* **Problem to work on**: Retype the line where "मुख्य पान (35, 209)" appears and each line that follows it down to the last line of the records below. Leave the pictures out.

Segment Start: Provided material

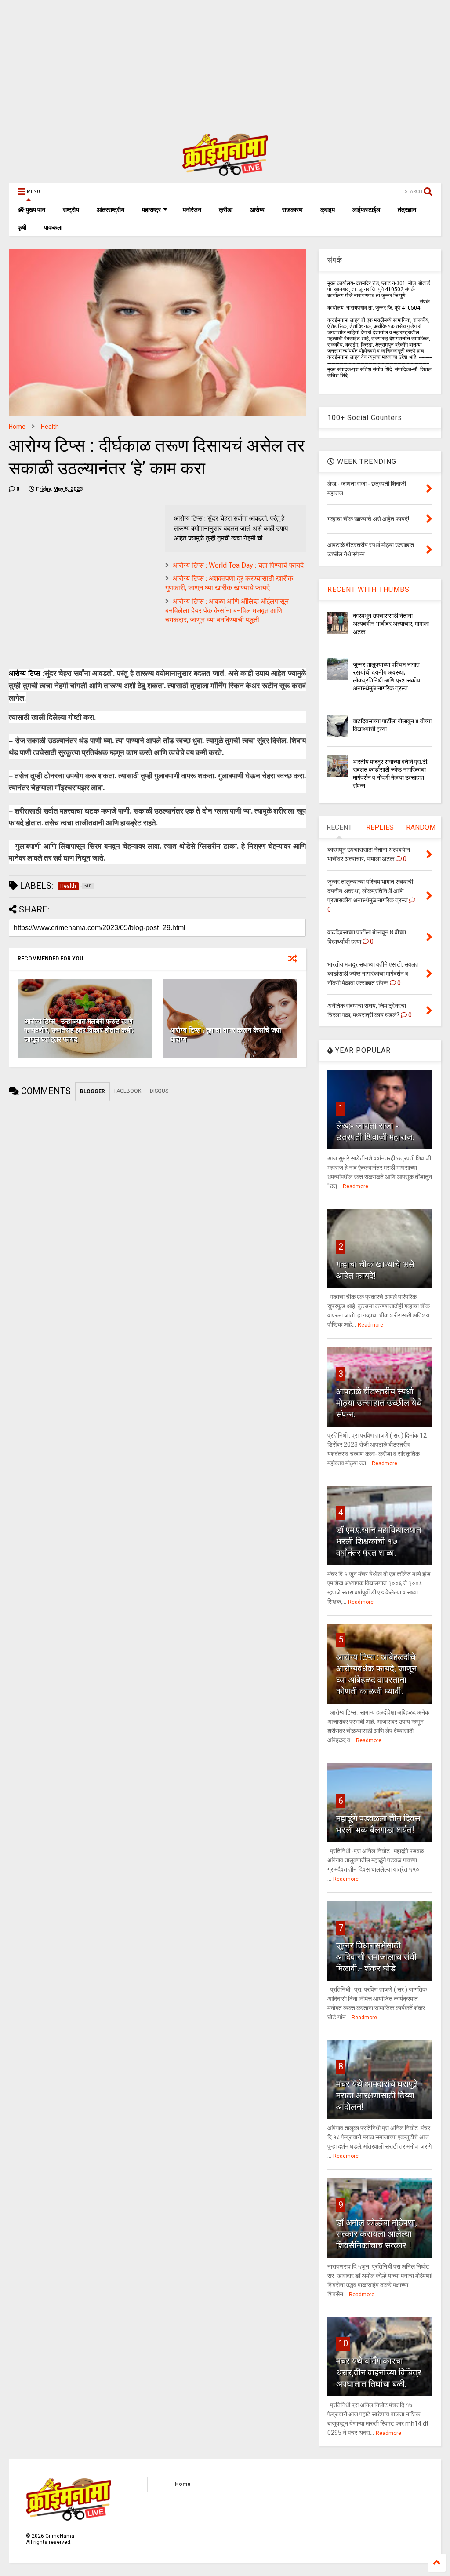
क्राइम (327, 209)
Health (50, 426)
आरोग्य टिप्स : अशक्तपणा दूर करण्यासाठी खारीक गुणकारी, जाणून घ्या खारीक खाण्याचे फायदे (229, 583)
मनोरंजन (192, 209)
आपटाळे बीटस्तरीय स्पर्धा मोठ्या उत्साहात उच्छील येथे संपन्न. (379, 1402)
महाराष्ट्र (151, 209)
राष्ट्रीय (71, 209)
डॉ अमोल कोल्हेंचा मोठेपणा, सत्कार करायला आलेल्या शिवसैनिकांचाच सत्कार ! (376, 2234)
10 (343, 2343)
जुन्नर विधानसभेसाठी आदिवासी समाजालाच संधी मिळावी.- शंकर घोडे (376, 1957)
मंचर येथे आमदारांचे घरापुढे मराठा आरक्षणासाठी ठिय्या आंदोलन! (377, 2095)
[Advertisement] (225, 61)
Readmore (355, 1186)
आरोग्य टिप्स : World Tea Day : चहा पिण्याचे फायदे (238, 565)
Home (17, 426)
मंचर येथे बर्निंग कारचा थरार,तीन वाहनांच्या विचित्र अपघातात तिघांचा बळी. (378, 2372)
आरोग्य (257, 209)
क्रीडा (225, 209)
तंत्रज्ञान (407, 209)
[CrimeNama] (225, 172)
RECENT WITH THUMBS (368, 589)
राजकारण (292, 209)
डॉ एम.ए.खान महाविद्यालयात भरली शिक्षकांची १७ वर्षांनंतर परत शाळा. (378, 1541)
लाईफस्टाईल (366, 209)
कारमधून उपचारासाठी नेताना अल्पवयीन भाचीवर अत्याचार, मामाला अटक (391, 623)
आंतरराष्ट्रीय (110, 209)
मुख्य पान (35, 209)
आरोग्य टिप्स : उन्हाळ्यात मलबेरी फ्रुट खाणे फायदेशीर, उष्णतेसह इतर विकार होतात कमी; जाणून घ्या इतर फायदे (79, 1030)
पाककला (53, 227)
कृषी (22, 227)
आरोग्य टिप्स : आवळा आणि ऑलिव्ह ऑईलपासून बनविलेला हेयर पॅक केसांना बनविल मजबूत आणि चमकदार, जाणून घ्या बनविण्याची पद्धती (227, 610)
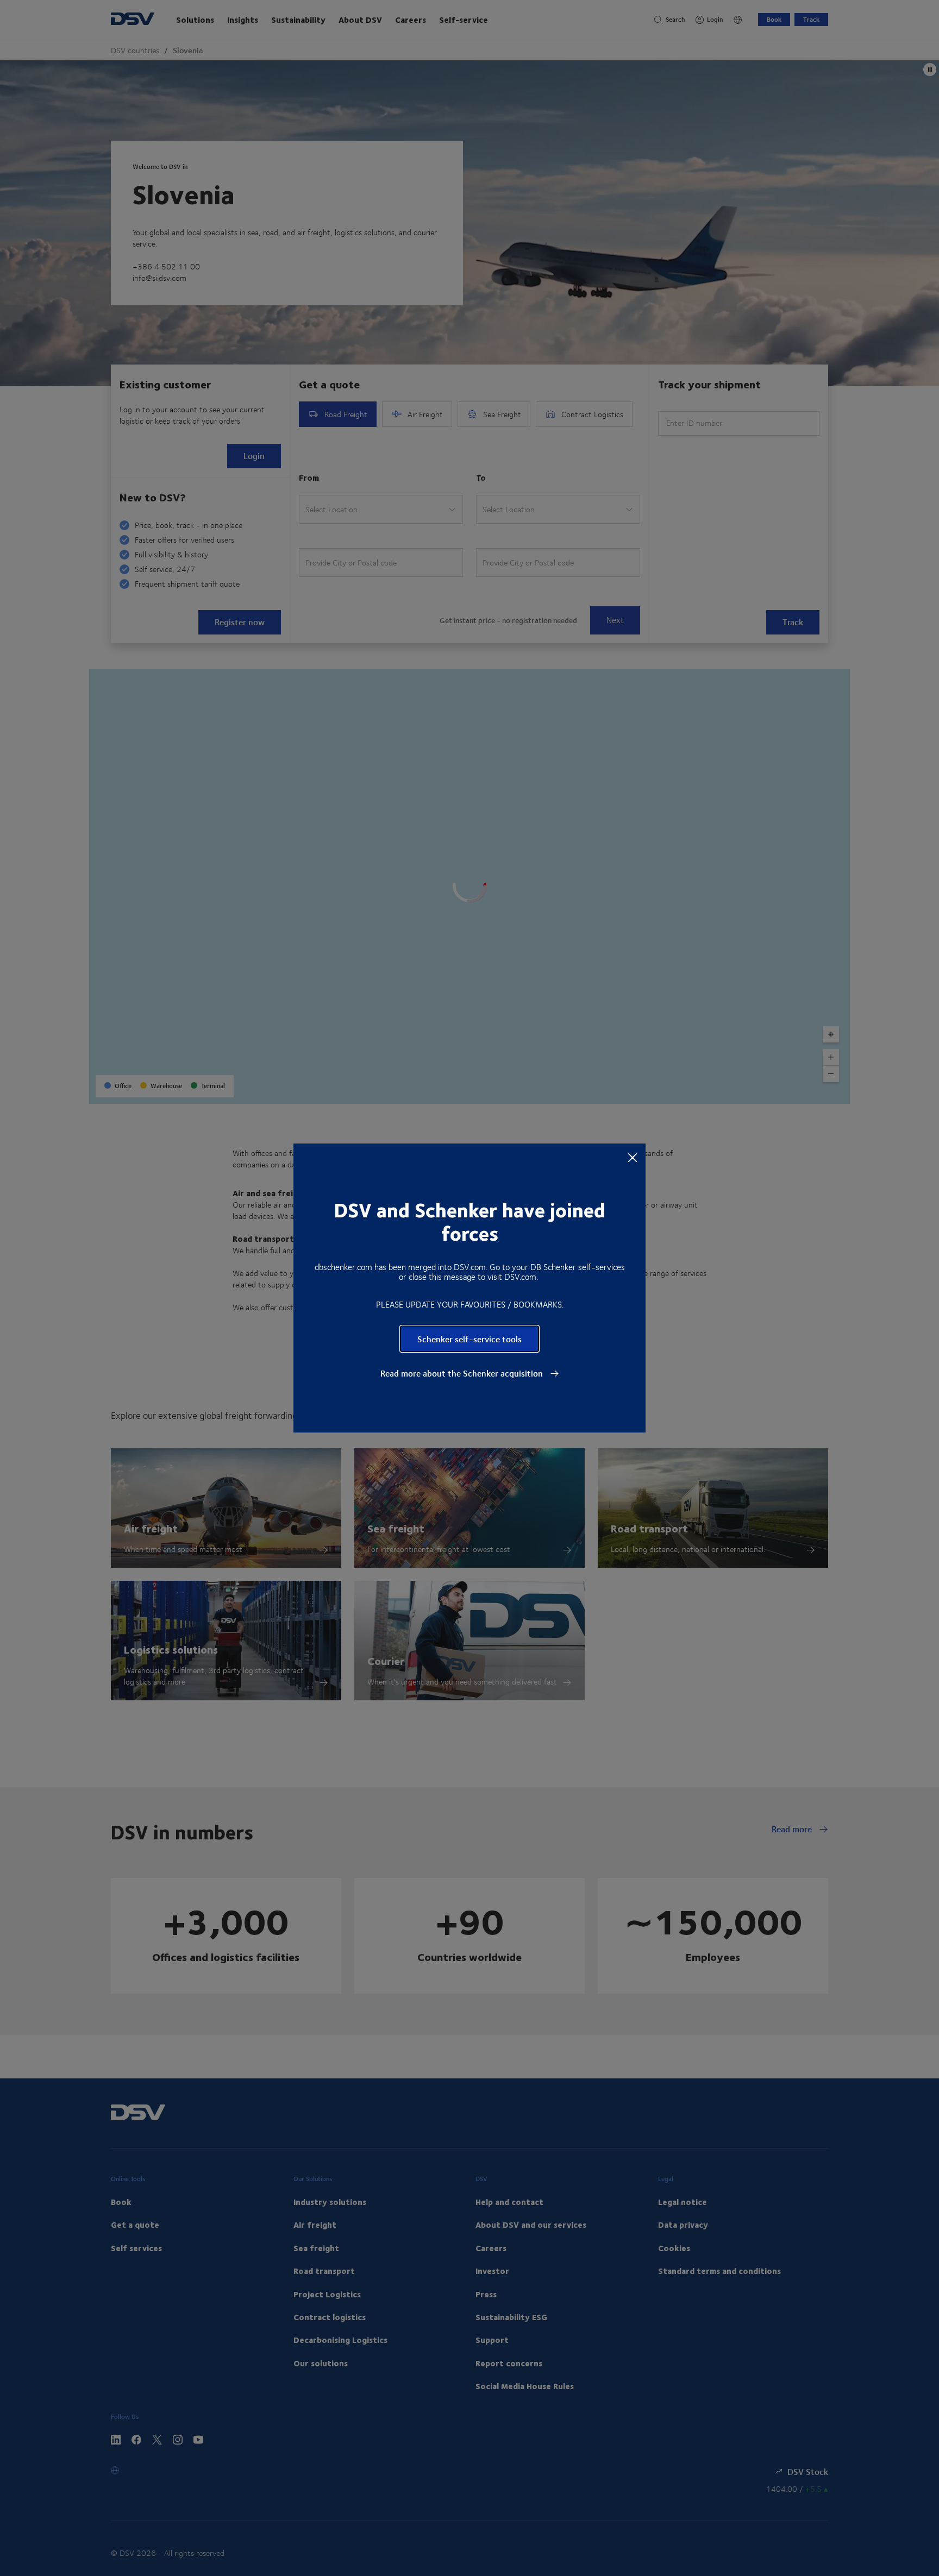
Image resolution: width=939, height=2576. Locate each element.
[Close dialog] (632, 1157)
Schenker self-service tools (469, 1339)
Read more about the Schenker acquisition (462, 1373)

Segment End: Provided material

* **Solved exercise**:
मुख्य पान (35, 209)
आरोग्य टिप्स : उन्हाळ्यात मलबेरी फ्रुट खाणे फायदेशीर, उष्णतेसह इतर विकार होतात कमी; जाणून घ्या इतर फायदे (79, 1030)
पाककला (53, 227)
कृषी (22, 227)
आरोग्य टिप्स : आवळा आणि ऑलिव्ह ऑईलपासून बनविलेला हेयर पॅक केसांना बनविल मजबूत आणि चमकदार, जाणून घ्या बनविण्याची पद्धती (227, 610)
Image resolution: width=939, height=2576. Locate each element.
[Close dialog] (632, 1157)
Schenker self-service tools (469, 1339)
Read more about the Schenker acquisition (462, 1373)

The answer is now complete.